- **TASK ITEM**
Among the lines below, count those with the word "installer". Answer with the number only.

- **MATERIAL SUPPLIED**
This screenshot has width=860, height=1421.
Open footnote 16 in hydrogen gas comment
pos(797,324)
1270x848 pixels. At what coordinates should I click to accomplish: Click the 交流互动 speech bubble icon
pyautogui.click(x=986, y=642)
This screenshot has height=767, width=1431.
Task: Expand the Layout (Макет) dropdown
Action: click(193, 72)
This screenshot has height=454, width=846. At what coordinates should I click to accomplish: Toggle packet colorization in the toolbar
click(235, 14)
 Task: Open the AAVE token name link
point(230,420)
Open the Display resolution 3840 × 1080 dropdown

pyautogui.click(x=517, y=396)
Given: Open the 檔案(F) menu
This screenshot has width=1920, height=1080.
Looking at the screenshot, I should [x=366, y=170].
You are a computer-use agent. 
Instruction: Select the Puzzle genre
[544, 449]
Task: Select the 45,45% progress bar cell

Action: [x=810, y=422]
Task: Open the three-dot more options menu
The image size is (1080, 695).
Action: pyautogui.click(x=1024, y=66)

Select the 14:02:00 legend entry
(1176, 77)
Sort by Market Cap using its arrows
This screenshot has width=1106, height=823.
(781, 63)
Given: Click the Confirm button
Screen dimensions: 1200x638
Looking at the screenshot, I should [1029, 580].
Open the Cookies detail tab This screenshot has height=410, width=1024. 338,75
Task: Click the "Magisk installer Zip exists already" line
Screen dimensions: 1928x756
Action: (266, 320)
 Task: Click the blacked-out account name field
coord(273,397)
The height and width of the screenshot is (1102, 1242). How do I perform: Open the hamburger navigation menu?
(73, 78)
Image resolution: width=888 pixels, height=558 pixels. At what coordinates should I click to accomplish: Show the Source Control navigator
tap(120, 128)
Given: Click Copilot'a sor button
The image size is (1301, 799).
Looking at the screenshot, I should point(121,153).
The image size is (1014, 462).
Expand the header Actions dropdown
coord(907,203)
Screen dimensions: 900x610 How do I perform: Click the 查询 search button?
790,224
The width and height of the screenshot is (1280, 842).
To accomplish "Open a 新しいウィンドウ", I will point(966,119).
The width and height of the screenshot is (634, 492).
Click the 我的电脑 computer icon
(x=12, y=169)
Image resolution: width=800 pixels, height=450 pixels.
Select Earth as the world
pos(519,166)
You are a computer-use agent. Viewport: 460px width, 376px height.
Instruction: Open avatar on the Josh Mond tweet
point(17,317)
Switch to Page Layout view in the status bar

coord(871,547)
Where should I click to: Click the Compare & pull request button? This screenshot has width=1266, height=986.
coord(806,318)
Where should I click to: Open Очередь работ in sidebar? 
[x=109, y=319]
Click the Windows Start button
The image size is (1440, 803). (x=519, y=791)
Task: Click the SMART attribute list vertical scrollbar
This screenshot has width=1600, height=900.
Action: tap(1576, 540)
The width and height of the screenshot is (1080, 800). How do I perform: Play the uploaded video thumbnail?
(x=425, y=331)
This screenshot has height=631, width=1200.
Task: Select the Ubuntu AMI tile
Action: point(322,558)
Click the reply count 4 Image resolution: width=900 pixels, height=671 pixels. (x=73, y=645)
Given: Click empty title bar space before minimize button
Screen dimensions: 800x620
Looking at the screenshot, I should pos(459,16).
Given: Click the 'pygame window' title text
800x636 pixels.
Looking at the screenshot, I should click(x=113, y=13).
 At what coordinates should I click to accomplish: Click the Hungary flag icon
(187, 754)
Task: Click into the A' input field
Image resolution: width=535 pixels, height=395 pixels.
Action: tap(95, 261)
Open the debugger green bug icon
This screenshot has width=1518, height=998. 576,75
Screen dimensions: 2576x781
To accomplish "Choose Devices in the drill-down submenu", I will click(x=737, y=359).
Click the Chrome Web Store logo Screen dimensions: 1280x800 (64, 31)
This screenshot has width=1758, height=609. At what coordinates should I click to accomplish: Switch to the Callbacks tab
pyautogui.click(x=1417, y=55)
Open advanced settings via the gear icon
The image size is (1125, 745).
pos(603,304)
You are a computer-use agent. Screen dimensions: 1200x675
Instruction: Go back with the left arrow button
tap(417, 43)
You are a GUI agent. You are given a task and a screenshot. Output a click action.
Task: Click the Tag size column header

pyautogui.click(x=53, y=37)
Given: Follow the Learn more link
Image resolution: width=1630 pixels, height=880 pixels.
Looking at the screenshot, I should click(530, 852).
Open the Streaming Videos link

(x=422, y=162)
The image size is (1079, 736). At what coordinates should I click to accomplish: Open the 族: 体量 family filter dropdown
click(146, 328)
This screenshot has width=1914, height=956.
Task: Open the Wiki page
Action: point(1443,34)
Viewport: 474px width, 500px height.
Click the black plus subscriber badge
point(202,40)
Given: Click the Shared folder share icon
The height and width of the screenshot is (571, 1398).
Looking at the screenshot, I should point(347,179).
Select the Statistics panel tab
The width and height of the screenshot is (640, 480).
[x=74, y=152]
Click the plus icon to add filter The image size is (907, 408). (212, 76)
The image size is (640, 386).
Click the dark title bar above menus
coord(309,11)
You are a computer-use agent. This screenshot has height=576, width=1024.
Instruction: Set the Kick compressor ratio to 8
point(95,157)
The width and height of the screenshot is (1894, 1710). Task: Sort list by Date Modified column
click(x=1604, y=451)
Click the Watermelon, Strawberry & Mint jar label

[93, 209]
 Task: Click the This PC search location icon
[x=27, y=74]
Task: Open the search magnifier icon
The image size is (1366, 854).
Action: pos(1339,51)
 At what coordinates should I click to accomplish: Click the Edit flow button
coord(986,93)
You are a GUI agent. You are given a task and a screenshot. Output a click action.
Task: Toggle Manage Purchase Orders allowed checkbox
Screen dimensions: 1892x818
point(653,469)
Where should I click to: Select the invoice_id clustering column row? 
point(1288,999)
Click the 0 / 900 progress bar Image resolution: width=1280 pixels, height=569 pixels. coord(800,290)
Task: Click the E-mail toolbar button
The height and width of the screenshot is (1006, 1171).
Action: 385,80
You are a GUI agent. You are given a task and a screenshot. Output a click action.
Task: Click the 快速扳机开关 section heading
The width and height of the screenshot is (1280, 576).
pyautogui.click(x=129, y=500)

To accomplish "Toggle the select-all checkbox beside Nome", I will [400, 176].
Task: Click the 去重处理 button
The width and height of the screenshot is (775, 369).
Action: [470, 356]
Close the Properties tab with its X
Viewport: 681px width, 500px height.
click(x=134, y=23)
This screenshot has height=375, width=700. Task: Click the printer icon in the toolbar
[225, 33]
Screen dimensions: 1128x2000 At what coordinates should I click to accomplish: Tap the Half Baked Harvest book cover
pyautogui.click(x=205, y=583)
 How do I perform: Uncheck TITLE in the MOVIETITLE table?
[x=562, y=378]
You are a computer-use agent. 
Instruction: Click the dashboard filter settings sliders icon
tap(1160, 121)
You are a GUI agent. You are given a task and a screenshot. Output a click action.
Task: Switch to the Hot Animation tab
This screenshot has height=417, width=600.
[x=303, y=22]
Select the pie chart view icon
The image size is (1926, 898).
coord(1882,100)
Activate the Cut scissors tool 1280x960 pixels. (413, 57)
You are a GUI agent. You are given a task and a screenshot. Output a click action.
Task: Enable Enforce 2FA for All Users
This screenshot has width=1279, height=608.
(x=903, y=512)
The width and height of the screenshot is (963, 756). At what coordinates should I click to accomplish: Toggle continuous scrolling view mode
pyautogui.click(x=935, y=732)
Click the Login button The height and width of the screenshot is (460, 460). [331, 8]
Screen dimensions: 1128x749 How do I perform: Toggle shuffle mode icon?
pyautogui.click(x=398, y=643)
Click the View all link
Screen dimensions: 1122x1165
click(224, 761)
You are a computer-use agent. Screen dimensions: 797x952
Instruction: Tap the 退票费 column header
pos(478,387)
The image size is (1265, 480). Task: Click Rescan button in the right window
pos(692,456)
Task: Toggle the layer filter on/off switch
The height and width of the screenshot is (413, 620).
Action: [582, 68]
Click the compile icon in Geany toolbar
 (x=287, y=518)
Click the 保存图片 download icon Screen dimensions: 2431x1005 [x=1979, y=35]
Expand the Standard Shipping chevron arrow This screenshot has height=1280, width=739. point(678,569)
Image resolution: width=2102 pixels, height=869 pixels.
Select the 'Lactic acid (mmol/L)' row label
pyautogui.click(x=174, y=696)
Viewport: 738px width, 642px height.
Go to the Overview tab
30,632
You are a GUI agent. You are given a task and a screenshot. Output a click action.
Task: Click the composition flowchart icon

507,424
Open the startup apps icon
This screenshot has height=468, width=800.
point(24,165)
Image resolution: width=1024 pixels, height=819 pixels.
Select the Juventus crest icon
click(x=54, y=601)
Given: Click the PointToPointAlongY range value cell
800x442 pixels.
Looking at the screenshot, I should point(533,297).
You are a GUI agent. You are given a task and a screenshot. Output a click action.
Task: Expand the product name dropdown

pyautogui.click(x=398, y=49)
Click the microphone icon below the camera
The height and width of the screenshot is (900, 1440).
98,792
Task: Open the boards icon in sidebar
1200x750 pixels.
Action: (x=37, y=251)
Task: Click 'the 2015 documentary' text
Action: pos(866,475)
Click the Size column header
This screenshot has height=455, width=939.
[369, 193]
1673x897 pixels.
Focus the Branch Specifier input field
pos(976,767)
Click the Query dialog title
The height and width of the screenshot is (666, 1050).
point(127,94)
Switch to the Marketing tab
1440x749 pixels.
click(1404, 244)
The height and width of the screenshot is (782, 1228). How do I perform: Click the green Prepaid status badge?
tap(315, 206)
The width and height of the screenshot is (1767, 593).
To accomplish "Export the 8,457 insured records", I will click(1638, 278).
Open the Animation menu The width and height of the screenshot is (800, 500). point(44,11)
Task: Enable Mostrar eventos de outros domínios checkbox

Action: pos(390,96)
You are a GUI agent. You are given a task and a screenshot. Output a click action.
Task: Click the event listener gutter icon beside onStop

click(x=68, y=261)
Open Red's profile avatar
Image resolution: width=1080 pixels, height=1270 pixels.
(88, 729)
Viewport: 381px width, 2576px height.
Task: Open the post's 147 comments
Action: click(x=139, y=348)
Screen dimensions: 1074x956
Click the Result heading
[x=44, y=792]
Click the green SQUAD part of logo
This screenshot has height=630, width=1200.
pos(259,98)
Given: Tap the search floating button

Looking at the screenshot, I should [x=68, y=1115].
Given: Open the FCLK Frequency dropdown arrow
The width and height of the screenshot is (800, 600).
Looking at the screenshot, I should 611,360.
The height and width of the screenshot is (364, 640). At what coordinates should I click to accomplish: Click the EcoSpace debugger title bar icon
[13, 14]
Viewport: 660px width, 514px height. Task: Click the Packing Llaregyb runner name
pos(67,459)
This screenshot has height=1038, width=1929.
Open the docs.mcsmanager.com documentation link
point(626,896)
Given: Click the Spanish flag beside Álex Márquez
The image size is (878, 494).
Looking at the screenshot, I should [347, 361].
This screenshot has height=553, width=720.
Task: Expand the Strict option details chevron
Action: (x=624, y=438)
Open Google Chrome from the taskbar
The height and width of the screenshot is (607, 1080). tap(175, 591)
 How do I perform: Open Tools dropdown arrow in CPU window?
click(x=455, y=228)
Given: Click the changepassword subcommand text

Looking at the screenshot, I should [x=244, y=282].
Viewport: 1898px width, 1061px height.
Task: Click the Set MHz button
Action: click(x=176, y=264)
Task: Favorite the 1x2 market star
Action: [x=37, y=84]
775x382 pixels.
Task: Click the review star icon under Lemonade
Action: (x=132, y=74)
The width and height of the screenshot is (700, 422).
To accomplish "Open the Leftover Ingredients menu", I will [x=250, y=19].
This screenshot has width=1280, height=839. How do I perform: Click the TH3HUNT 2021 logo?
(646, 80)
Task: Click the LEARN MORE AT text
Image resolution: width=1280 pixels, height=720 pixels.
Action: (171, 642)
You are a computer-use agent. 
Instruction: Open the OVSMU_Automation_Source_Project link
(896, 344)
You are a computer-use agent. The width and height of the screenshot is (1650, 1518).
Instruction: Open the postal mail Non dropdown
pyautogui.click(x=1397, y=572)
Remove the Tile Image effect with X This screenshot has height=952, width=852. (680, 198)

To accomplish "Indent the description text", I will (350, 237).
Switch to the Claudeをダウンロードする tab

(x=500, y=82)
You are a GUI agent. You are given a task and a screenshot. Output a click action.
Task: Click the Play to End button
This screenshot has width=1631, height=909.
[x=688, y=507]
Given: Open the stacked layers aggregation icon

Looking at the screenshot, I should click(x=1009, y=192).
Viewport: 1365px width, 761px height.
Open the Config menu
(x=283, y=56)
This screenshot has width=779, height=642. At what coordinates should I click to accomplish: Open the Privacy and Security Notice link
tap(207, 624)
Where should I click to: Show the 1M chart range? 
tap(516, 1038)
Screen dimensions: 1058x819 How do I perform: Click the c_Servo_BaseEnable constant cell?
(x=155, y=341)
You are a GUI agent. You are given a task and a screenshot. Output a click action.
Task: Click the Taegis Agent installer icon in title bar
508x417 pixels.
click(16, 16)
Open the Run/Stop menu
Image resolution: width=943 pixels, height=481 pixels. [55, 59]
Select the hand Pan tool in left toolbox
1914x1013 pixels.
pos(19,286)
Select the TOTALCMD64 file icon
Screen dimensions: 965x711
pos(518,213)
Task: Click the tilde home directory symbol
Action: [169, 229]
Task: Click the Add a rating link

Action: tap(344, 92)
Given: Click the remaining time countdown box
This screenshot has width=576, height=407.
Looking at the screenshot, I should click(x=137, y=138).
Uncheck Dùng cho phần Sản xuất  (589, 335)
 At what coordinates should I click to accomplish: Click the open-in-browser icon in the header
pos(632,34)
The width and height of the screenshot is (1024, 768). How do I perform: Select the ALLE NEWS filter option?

- **SOLUTION TO THIS EXERCISE**
2